A study from a Stanford University surgeon released Wednesday suggests that a widely used growth protein used in spinal fusion procedures may heighten men’s risk of sterility, The New York Times reported.

The product in question is Infuse, a bioengineered bone growth protein from Medtronic that has been used in spinal anterior lumbar fusion procedures since 2002, the Times explained. While the Infuse label does list sterility-linked complications as a possible side effect, studies sponsored by Medtronic have attributed the complications to the surgery, not Infuse.

But Dr.
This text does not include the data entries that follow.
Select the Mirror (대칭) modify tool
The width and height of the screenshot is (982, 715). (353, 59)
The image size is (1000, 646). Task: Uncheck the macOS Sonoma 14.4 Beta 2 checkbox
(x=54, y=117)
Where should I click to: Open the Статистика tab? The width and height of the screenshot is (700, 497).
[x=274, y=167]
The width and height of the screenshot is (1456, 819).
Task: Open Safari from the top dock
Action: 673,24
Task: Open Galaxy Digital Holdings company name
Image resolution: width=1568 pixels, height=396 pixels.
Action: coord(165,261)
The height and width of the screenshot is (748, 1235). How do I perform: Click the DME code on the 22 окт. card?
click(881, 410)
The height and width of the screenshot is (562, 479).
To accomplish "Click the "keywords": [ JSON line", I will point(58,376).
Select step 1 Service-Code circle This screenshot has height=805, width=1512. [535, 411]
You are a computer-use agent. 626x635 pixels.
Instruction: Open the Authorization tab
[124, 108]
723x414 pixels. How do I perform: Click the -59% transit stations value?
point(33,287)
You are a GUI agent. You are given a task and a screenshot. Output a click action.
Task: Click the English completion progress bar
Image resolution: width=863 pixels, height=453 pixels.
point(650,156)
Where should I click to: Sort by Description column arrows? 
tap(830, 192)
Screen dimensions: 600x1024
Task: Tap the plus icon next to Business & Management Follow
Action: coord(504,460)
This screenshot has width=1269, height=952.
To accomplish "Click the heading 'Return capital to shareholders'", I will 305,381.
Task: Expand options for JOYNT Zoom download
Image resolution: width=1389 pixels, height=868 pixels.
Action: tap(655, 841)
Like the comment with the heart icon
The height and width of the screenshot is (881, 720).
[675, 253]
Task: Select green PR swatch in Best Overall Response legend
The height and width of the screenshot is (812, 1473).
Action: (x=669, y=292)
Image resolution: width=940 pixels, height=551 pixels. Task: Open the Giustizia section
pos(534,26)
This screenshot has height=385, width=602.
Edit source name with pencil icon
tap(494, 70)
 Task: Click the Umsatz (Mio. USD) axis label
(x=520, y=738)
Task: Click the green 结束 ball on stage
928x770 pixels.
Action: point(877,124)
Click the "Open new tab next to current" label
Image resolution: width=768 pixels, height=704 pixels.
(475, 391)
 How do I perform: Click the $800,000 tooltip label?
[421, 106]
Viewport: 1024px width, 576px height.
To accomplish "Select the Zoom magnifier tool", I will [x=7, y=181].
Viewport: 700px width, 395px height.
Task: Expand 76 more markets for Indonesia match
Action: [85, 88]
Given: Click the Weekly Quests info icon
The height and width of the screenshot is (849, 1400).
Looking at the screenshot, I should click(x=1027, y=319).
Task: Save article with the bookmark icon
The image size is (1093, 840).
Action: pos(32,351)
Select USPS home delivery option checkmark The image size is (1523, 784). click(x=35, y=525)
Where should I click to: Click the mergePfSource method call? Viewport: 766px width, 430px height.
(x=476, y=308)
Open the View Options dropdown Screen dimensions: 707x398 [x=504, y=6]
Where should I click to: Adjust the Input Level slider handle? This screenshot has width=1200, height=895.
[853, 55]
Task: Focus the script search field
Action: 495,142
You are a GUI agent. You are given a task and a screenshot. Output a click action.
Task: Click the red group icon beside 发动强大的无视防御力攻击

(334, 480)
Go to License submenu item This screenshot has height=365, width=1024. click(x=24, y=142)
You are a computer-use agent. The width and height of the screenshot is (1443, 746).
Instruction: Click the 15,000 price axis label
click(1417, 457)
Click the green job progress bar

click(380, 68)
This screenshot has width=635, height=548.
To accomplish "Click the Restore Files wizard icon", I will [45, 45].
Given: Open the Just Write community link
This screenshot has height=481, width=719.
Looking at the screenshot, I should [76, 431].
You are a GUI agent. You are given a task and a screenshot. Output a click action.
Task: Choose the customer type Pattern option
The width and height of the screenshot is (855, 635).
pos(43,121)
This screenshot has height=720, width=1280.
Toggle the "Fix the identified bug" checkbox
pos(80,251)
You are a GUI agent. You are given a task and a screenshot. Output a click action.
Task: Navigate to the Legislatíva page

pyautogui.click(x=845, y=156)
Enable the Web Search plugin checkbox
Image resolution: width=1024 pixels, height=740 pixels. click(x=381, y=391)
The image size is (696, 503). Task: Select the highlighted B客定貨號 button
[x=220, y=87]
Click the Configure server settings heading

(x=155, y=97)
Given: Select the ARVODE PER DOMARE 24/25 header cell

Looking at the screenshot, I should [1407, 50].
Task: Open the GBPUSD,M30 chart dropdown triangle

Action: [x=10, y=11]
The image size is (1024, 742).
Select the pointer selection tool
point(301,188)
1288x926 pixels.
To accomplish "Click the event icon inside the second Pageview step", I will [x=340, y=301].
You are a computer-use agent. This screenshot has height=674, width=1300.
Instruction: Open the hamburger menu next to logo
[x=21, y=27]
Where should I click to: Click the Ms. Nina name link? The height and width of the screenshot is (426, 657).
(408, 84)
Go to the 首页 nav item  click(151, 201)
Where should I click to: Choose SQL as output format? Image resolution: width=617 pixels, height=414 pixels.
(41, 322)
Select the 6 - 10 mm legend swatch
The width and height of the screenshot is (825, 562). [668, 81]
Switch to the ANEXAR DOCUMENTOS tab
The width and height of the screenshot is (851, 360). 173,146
Eugene J. Carragee, a Stanford surgeon, reported in the online edition of The Spine Journal Wednesday that men who received Infuse developed temporary or permanent sterility much more often than men who received a bone graft, an alternative treatment used to fuse vertebrae. That study was based on 240 men he treated several years ago.

“It is important that men who are considering having children have the opportunity to weigh the risks of the various available procedures,” Carragee told the Times.

Over 80,000 people undergo anterior lumbar fusion procedures each year, the newspaper said, and about half of these procedures use Infuse. According to Carragee’s study, five of 69 men who received Infuse developed a complication linked to sterility, compared to one of 174 men who got a bone graft.

The two authors of the prior, Medtronic-funded trials defended their findings, saying the number of men in their clinical trials who had developed sterility did not reach statistical significance. Surgeons Dr. J. Kenneth Burkus and Dr. Thomas A. Zdeblick also noted that Carragee’s study was retrospective in nature. Zdeblick told the Times that such studies “are notorious for being misleading.”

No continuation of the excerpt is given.